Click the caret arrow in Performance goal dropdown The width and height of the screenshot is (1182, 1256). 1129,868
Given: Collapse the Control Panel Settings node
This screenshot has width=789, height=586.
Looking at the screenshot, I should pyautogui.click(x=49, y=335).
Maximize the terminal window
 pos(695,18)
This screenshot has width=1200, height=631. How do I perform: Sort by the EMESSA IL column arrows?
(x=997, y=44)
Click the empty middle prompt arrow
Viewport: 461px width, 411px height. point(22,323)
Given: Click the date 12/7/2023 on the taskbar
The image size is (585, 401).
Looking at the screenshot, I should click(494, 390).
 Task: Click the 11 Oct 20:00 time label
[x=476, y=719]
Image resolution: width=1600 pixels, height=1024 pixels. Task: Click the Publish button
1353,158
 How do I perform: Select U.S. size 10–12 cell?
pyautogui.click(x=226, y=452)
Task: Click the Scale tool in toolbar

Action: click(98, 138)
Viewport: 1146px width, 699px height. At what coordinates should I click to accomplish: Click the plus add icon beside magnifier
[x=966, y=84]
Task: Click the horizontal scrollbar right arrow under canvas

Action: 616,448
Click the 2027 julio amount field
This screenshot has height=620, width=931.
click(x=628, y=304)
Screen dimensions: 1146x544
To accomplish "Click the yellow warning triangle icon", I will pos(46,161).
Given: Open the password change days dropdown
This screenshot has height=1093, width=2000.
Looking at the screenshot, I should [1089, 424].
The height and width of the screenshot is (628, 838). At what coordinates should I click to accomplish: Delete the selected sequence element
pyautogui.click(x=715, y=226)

---------------

# Your objective
The lines sought are those in the data above that include the string "dropdown"; copy each one.

# The answer
Click the caret arrow in Performance goal dropdown The width and height of the screenshot is (1182, 1256). 1129,868
Given: Open the password change days dropdown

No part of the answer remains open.